→ Excerpt
·····
Enhancing Retrieval-Augmented Generation with Entity Linking for Educational Platforms
- URL: http://arxiv.org/abs/2512.05967v1
- Date: Fri, 05 Dec 2025 18:59:18 GMT
- Title: Enhancing Retrieval-Augmented Generation with Entity Linking for Educational Platforms
- Authors: Francesco Granata, Francesco Poggi, Misael Mongiovì,
- Abstract summary: This study proposes an enhanced RAG architecture that integrates a factual signal derived from Entity Linking.<n>It implements three re-ranking strategies to combine semantic and entity-based information: a hybrid score weighting model, reciprocal rank fusion, and a cross-encoder re-ranker.<n>Results show that, in domain-specific contexts, the hybrid schema based on reciprocal rank fusion significantly outperforms both the baseline and the cross-encoder approach.
·····
→ Listed records
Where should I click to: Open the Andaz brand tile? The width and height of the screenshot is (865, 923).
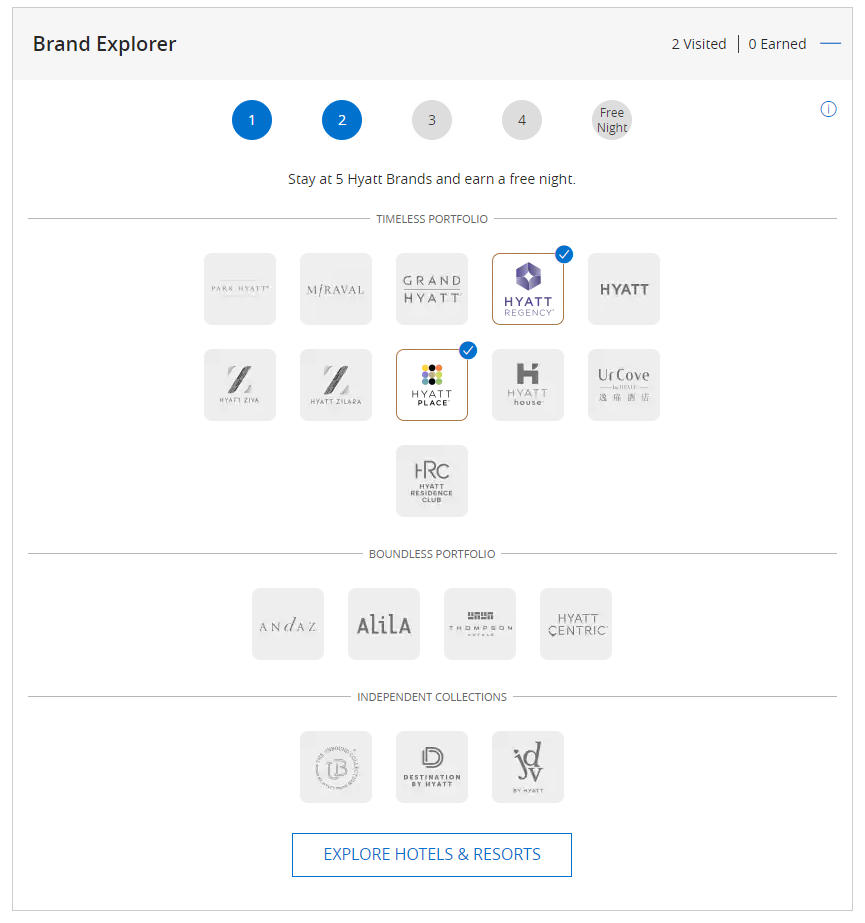point(288,624)
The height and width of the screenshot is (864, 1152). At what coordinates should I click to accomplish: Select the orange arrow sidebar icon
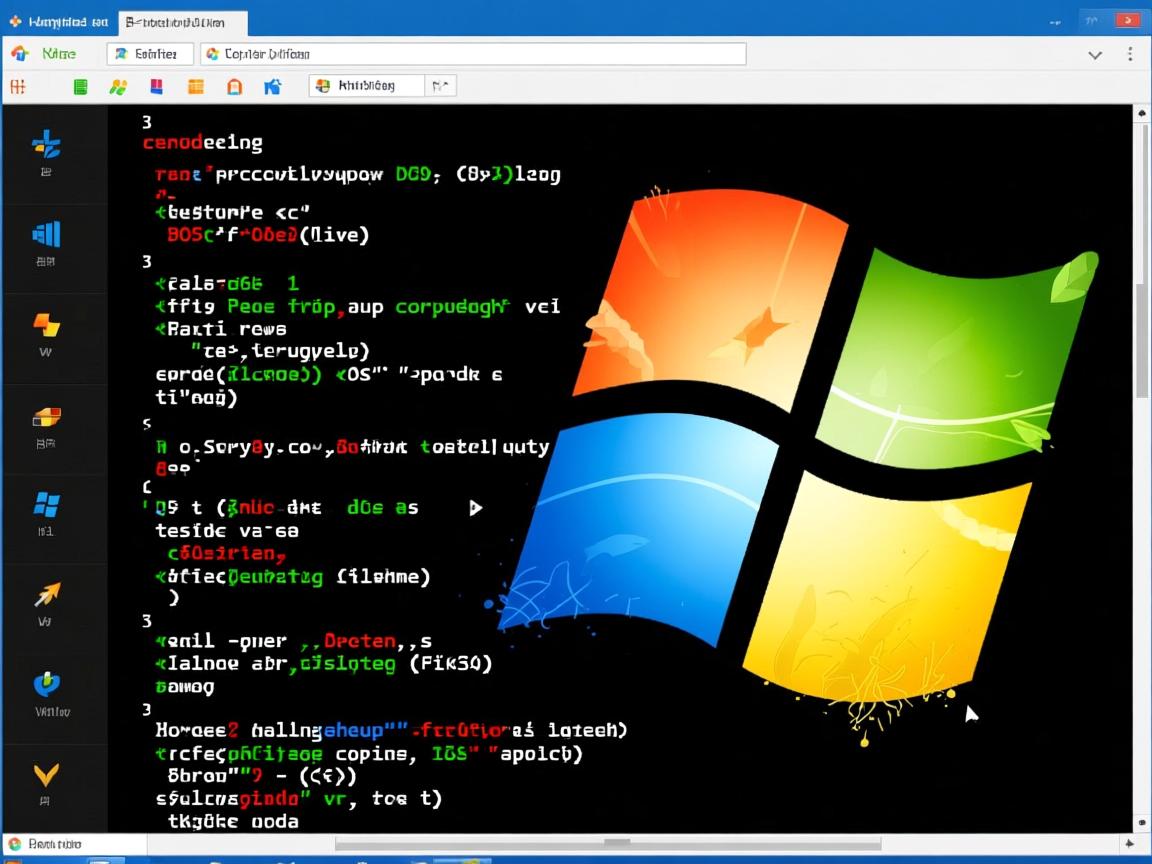click(x=46, y=595)
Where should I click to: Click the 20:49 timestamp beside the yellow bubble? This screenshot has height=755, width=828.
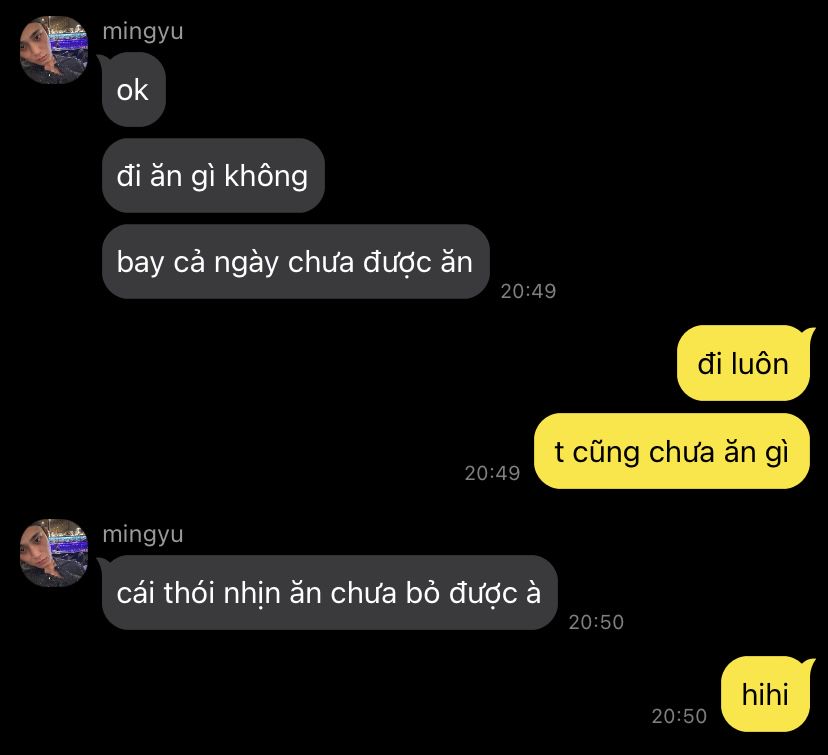click(492, 473)
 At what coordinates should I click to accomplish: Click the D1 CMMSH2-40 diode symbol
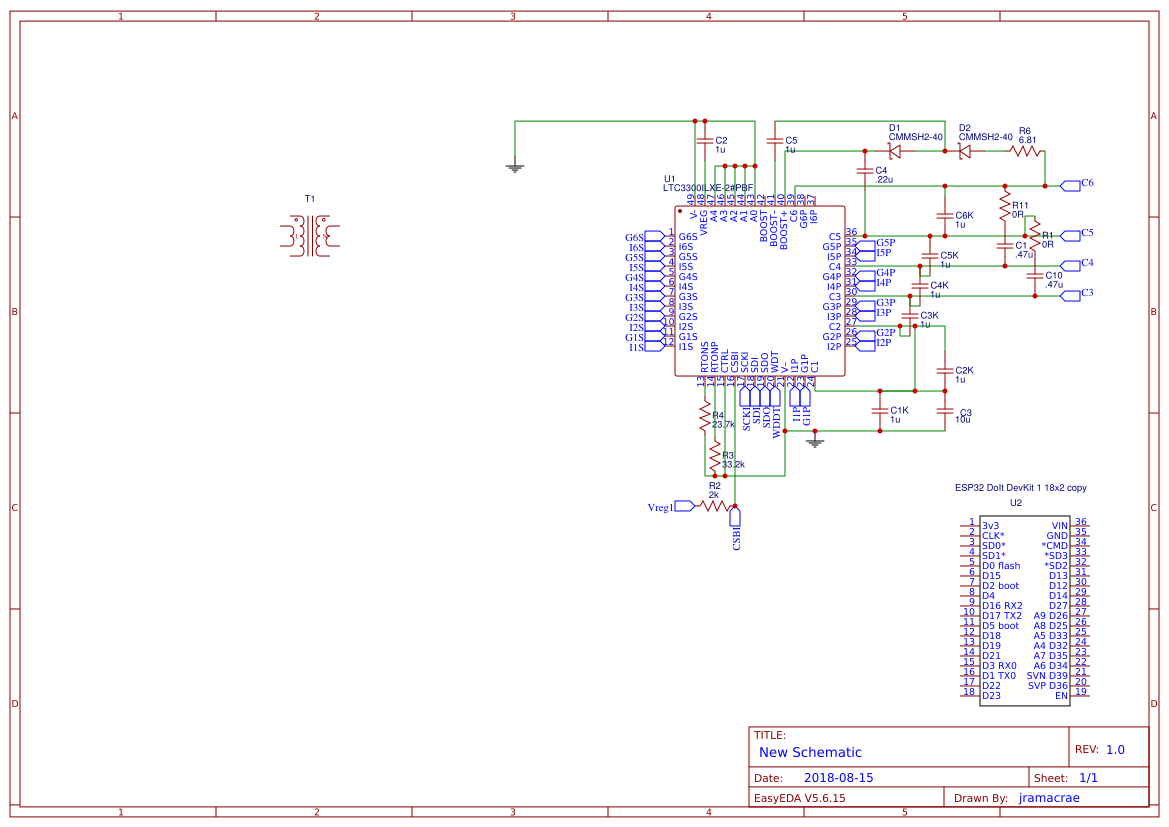tap(895, 151)
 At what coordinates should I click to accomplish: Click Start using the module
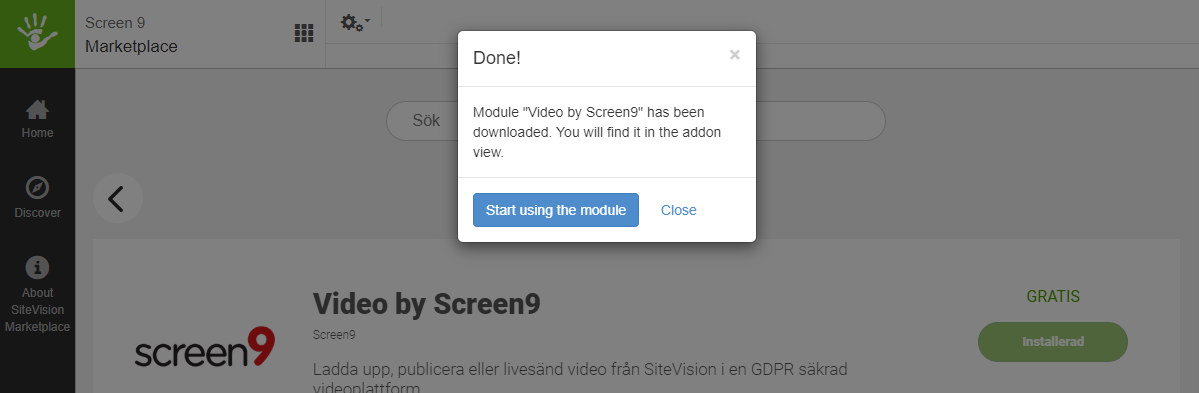(556, 209)
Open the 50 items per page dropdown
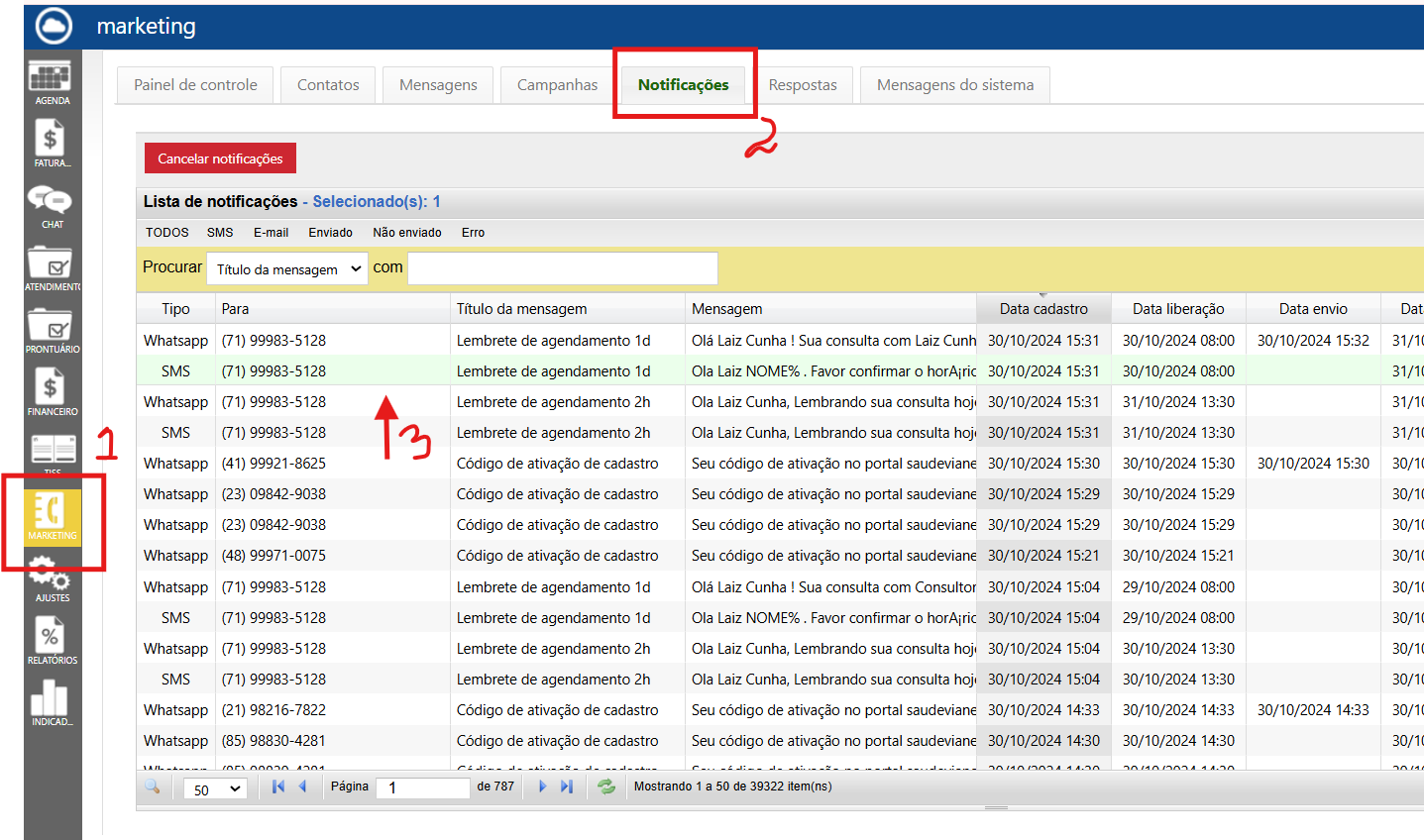This screenshot has height=840, width=1424. pos(215,789)
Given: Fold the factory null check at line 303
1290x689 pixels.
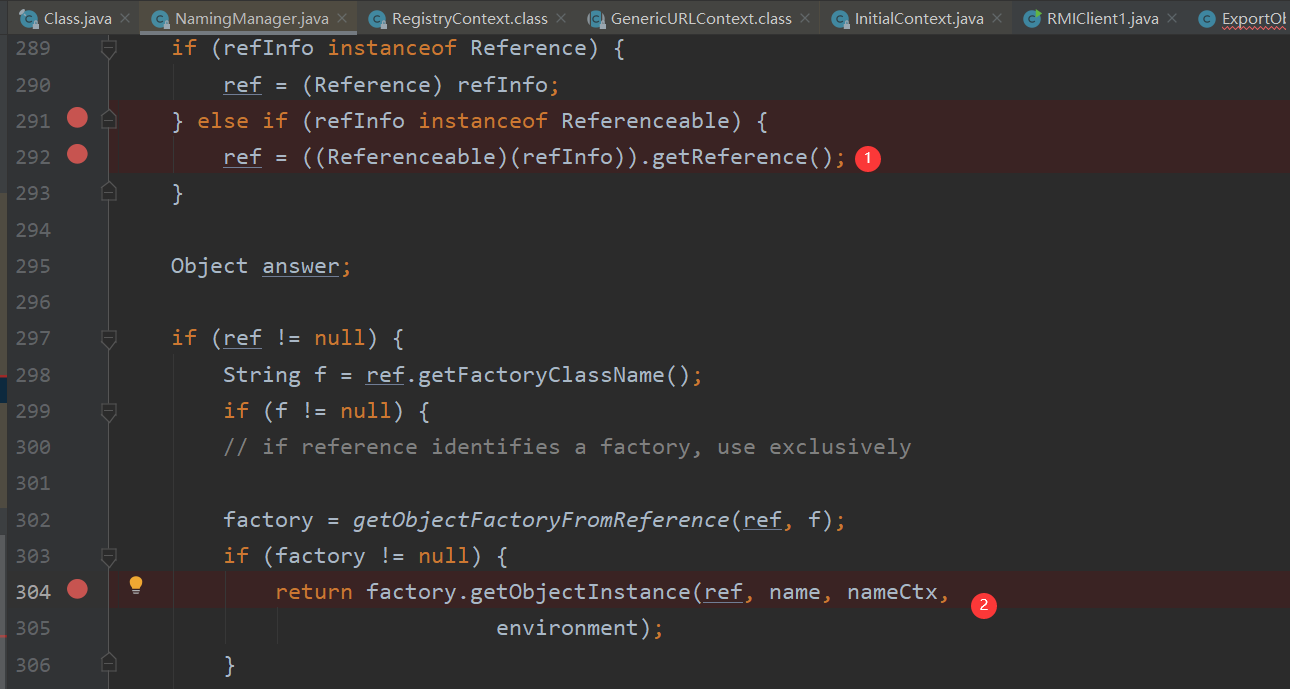Looking at the screenshot, I should pos(109,556).
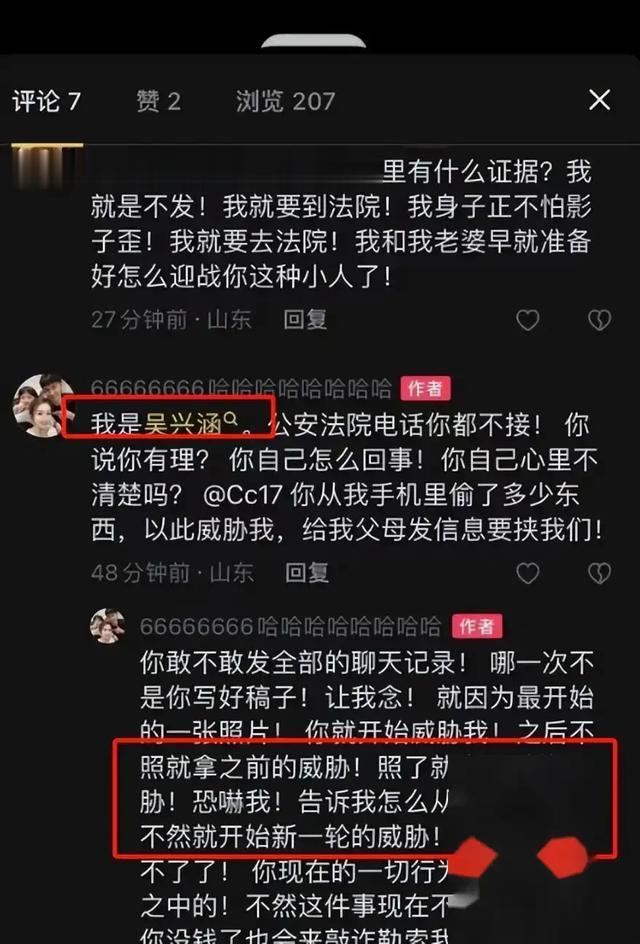This screenshot has width=640, height=944.
Task: Close the comments panel with X
Action: click(600, 100)
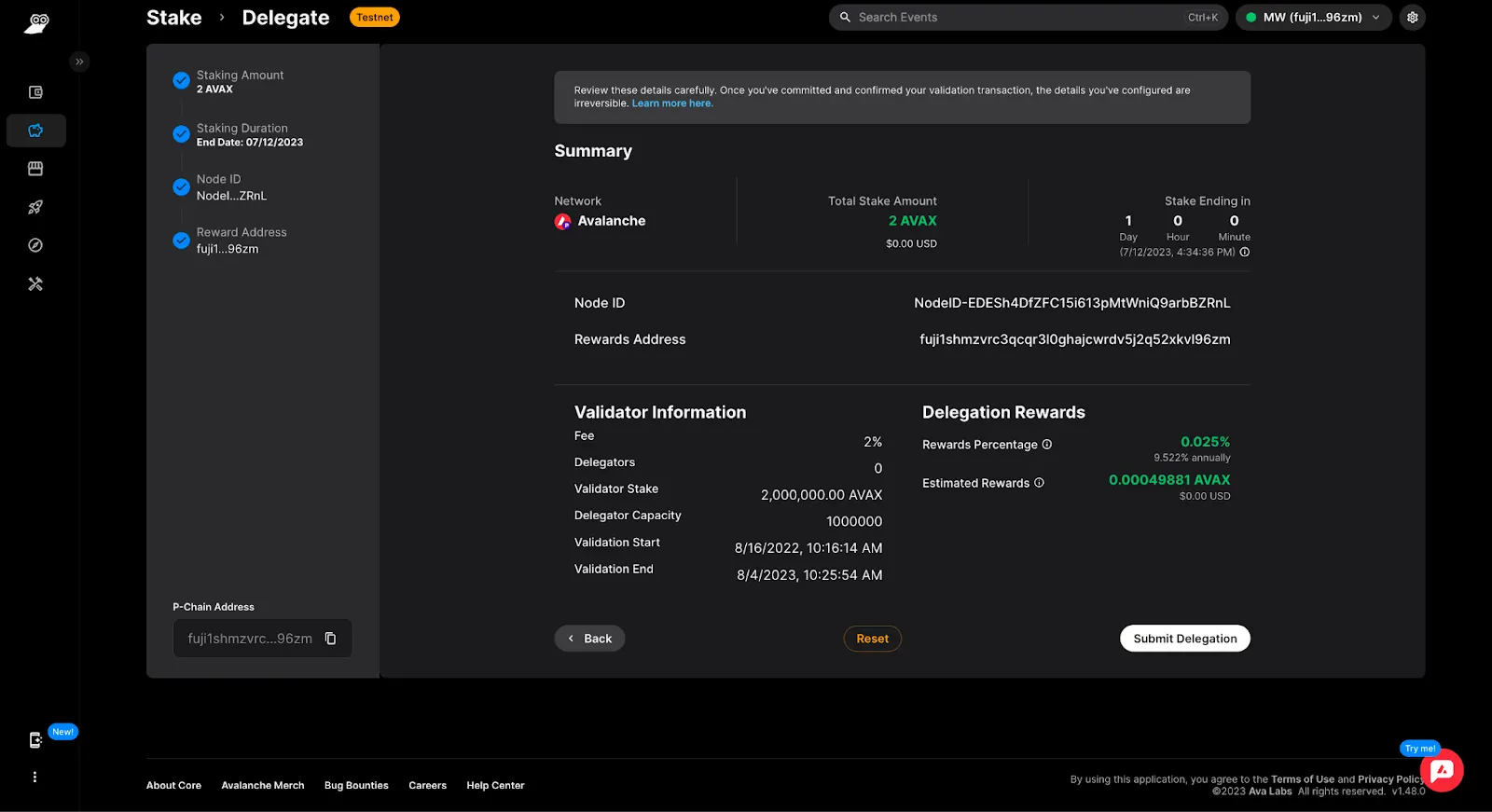Open the Stake piggy bank sidebar icon
The width and height of the screenshot is (1492, 812).
tap(35, 131)
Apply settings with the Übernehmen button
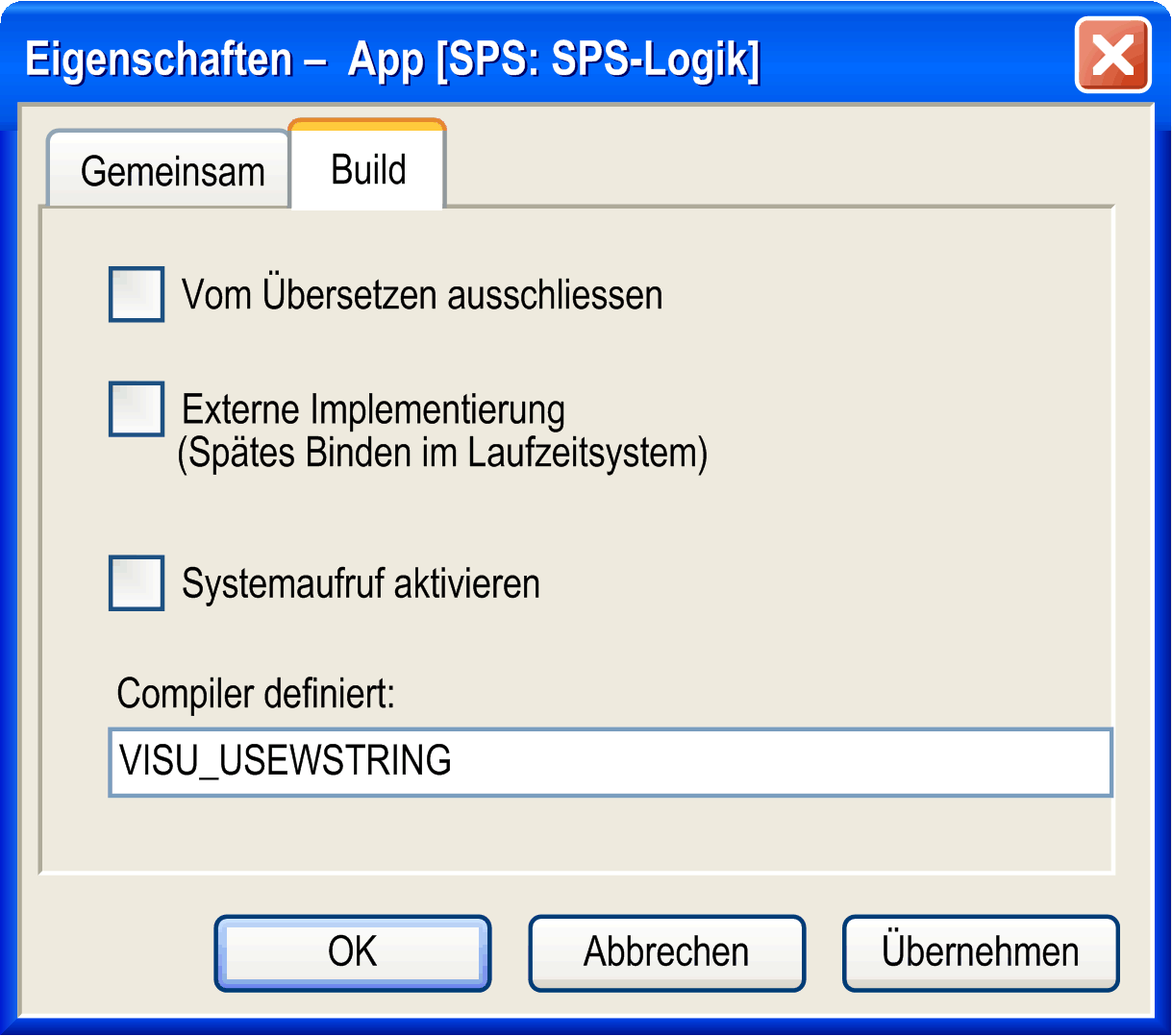Viewport: 1172px width, 1036px height. [x=981, y=952]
·····
→ Required tasks
1/ Decide whether each statement agrees with the arXiv entry on entity linking for educational platforms. Answer yes or no, and quote the words of the entry that decide it.
(a) The study implements three re-ranking strategies.
(b) In domain-specific contexts, the cross-encoder approach outperforms the hybrid schema based on reciprocal rank fusion.
(c) The factual signal in the proposed architecture is derived from Entity Linking.
2/ Using the arXiv entry on entity linking for educational platforms, answer each question.
(a) What date and time does the entry give?
(b) Who are the listed authors?
(c) Which schema significantly outperforms the baseline in domain-specific contexts?

→ Answers per task
1/
(a) Yes: "It implements three re-ranking strategies to combine semantic and entity-based information"
(b) No: "the hybrid schema based on reciprocal rank fusion significantly outperforms both the baseline and the cross-encoder approach"
(c) Yes: "integrates a factual signal derived from Entity Linking"

2/
(a) Fri, 05 Dec 2025 18:59:18 GMT
(b) Francesco Granata, Francesco Poggi, and Misael Mongiovì
(c) The hybrid schema based on reciprocal rank fusion